Both are configured through the same node in the workflow editor (Clip / Crop) or as part of a job preset. The toggleCropClip parameter switches between the two modes.
When to use which
| If you have… | Use… |
|---|---|
| A new rectangular sheet of stock. | Crop. |
| An irregular offcut from a previous job. | Clip with an SVG path traced around the offcut. |
| A jig with bolted-down fixtures you can't burn over. | Clip with a path that excludes the fixtures. |
| A rotary attachment with a curved usable surface. | Clip with the curved bounds. |
Cropping (rectangular)
Cropping limits a job to a rectangle in machine coordinates.
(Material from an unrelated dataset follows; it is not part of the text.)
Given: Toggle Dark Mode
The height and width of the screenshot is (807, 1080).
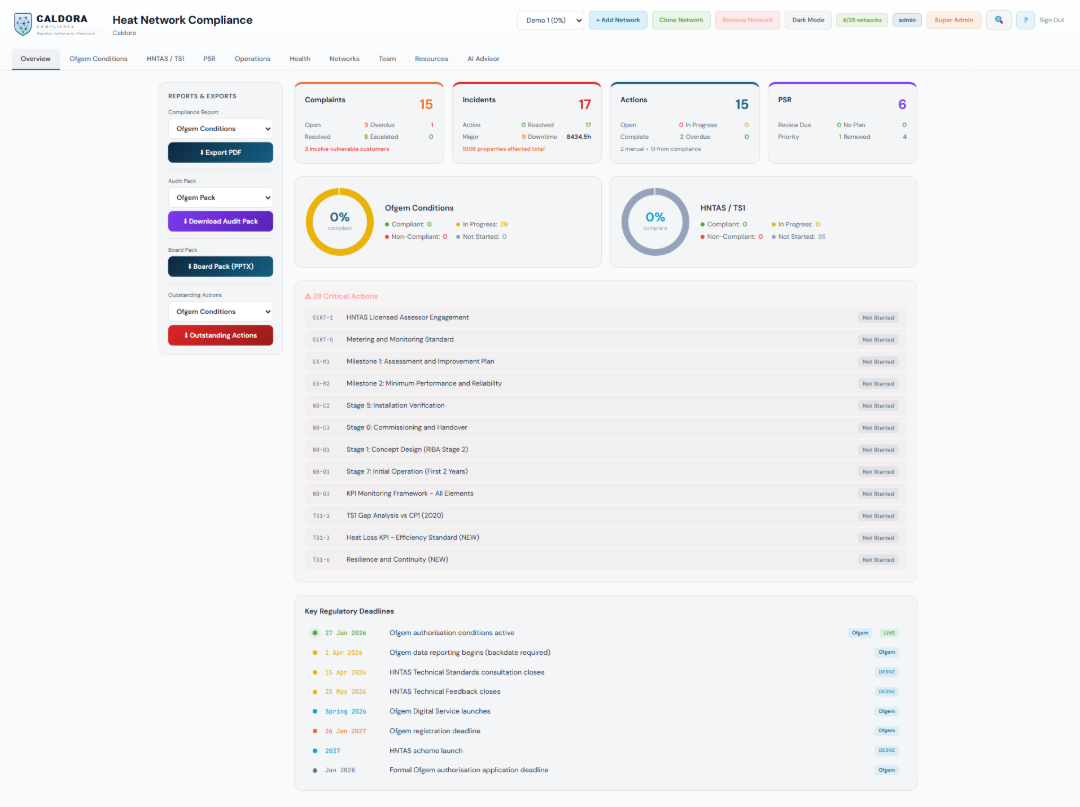Looking at the screenshot, I should (x=807, y=19).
The G-code is trimmed to the bounding box at compile time using a Cohen-Sutherland line clipper — output stays valid G-code, just shorter.
Crop parameters
| Parameter | Type | Default | What it does |
|---|---|---|---|
toggleCropClip | checkbox | off | Off = rectangular crop mode. On = SVG-path clip mode. |
cropMinX | number (mm) | 0 | Left edge of the crop rectangle. |
cropMaxX | number (mm) | 100 | Right edge. |
cropMinY | number (mm) | 0 | Bottom edge. |
cropMaxY | number (mm) | 100 | Top edge. |
Clipping (SVG path)
Clipping limits a job to an arbitrary SVG d path. Anything outside the path is removed at the G-code level, using the Cython path-clipper that ships with GRBL Server (it's fast — clipping a 200-piece grid against a curved path takes milliseconds).
Clip parameters
| Parameter | Type | Default | What it does |
|---|---|---|---|
toggleCropClip | checkbox | off | Turn this on to use clip mode. |
clipApproximation | number | 0.01 | Curve flattening tolerance, in mm. Smaller = more accurate, slower. 0.01 is good for visible cuts; 0.1 is fine for engraving. |
clipTextarea | textarea | (empty) | The SVG path's d attribute — the same string you'd put in <path d="..."/>. |
Getting the SVG path
You need an SVG d string. A few ways:
- Trace it in Inkscape / Illustrator, then copy the
dattribute out of the saved SVG. - Hand-write it for simple shapes — circles, rounded rectangles, polygons.
M 30 30 Q 80 10 130 30 T 230 30 L 250 100 Q 240 160 180 170 L 80 170 Q 30 160 30 100 Zis a soft pebble shape. - Photograph the offcut on a phone, drop it into Inkscape, run Path → Trace Bitmap, copy the result.
Example: a hexagonal offcut
M 50 0
L 150 0
L 200 86.6
L 150 173.2
L 50 173.2
L 0 86.6
Z
Drop that string into clipTextarea, turn on toggleCropClip, and the job is restricted to the hexagon.
The pre-visualizer
Before any job runs, the pre-visualizer canvas shows you the working area with the clip / crop region overlaid and the actual G-code paths drawn inside. Use it. A 5-second look at the pre-visualizer prevents about 80% of wasted-material situations.
The pre-visualizer is opened from:
- The Pre-visualizer data button on any preset (Configuration → Presets).
- The Job station view of a connected machine.
- The Set up job page when configuring a one-off job.
Combining with grids and presets
Clipping composes well with grids — tile across the bed, then clip to the offcut. Cells fully outside the clip are skipped entirely (no wasted moves); cells partially inside are clipped at the G-code level (you get the part of the design that fits).
For repeat use of the same clip path (e.g. you keep cutting from the same jig), save it as part of a preset so you don't paste the SVG path every time.